Co-founder of MIRI, advocate for strong AI safety precautions

Researcher

Neel Nanda

DeepMind alignment researcher, mechanistic interpretability expert

Researcher

Connor Leahy

CEO of Conjecture, focuses on interpretability and prosaic AGI safety

Academic Researchers
Researcher

Stuart Russell

UC Berkeley professor, CHAI founder, author of 'Human Compatible'

Researcher

Yoshua Bengio

Turing Award winner, AI pioneer now focused on AI safety

Researcher

Geoffrey Hinton

Turing Award winner, 'Godfather of AI', vocal about AI risks

Researcher

Dan Hendrycks

Director of CAIS, focuses on catastrophic AI risk reduction

Strategy and Governance
Researcher

Nick Bostrom

Philosopher at FHI, author of 'Superintelligence'

Researcher

Toby Ord

Philosopher at FHI, author of 'The Precipice'

Researcher

Holden Karnofsky

Co-CEO of Open Philanthropy, influential AI risk grantmaker

Different researchers hold varying positions on crucial questions:

Shorter timeline views (AGI by 2030s) are held by Dario Amodei, Ilya Sutskever, and many at frontier labs. Medium timeline views (AGI by 2040s-2050s) are represented by Paul Christiano and Holden Karnofsky. Longer or more uncertain timelines are more common among academics and governance-focused researchers.

More optimistic researchers like Dario Amodei, Jan Leike, and Paul Christiano believe alignment is solvable with iteration on current approaches. Moderately pessimistic views from Stuart Russell and Yoshua Bengio hold that major breakthroughs are needed.
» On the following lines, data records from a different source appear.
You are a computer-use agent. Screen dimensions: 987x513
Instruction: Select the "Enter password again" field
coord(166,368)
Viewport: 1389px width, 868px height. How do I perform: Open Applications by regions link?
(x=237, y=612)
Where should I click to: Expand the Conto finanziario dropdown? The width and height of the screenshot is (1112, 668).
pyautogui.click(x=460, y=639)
Very pessimistic positions, held by Eliezer Yudkowsky and some MIRI researchers, consider alignment extremely difficult and possibly not solvable in time.
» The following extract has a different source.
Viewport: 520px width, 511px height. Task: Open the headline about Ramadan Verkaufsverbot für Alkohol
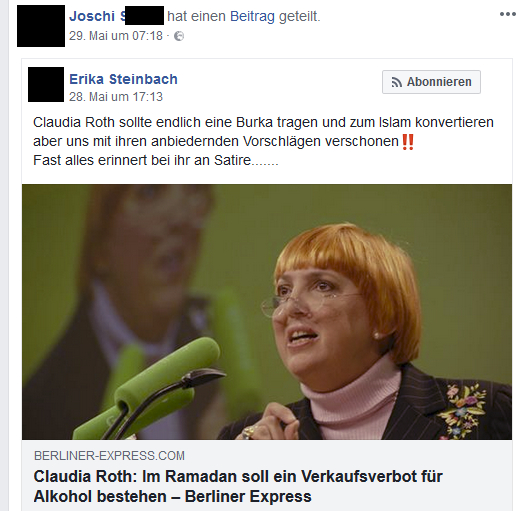pos(238,486)
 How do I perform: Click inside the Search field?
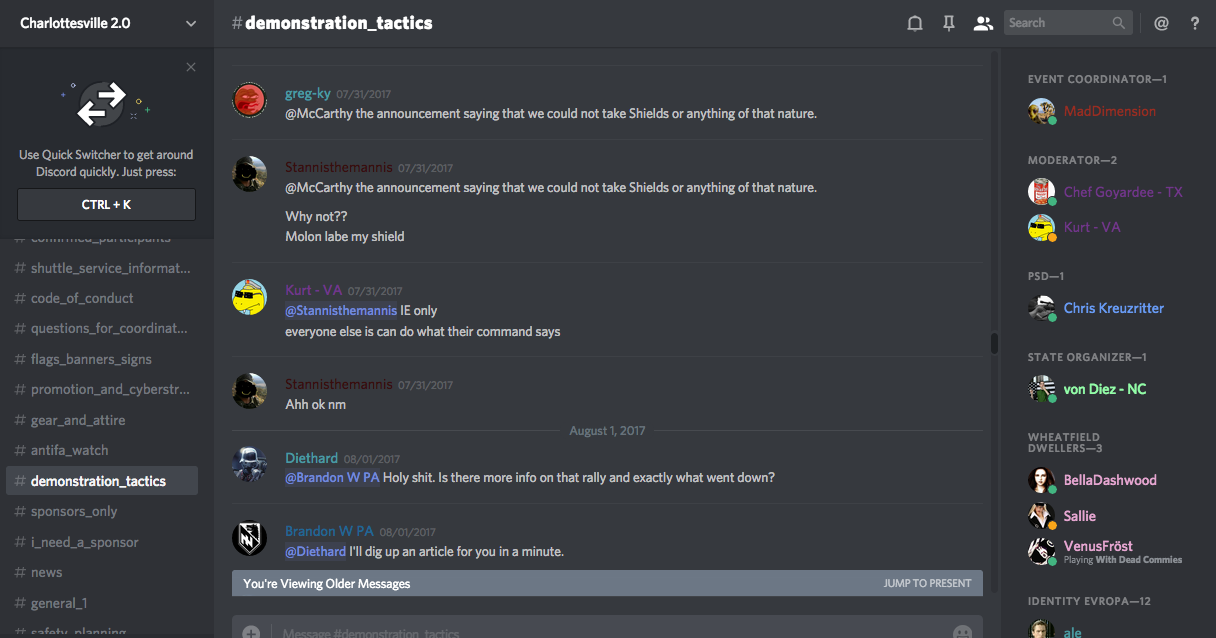(1058, 23)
Researchers diverge on strategy. Anthropic and some OpenAI researchers favor racing to build safe AGI first. Geoffrey Hinton and some policy advocates push to slow down development. MIRI and some academics focus on fundamentals. FHI researchers and policy experts prioritize governance and coordination.

These researchers represent various paths to contributing to AI safety. Technical research includes interpretability, alignment methods, and adversarial robustness. Conceptual work involves identifying new threat models and framing key problems. Empirical research tests alignment techniques on current systems. Institution building creates labs, research organizations, and governance bodies. Communication involves writing for different audiences and building field awareness. Funding directs resources to high-priority work.

Understanding their different approaches helps newcomers identify where they might contribute most effectively.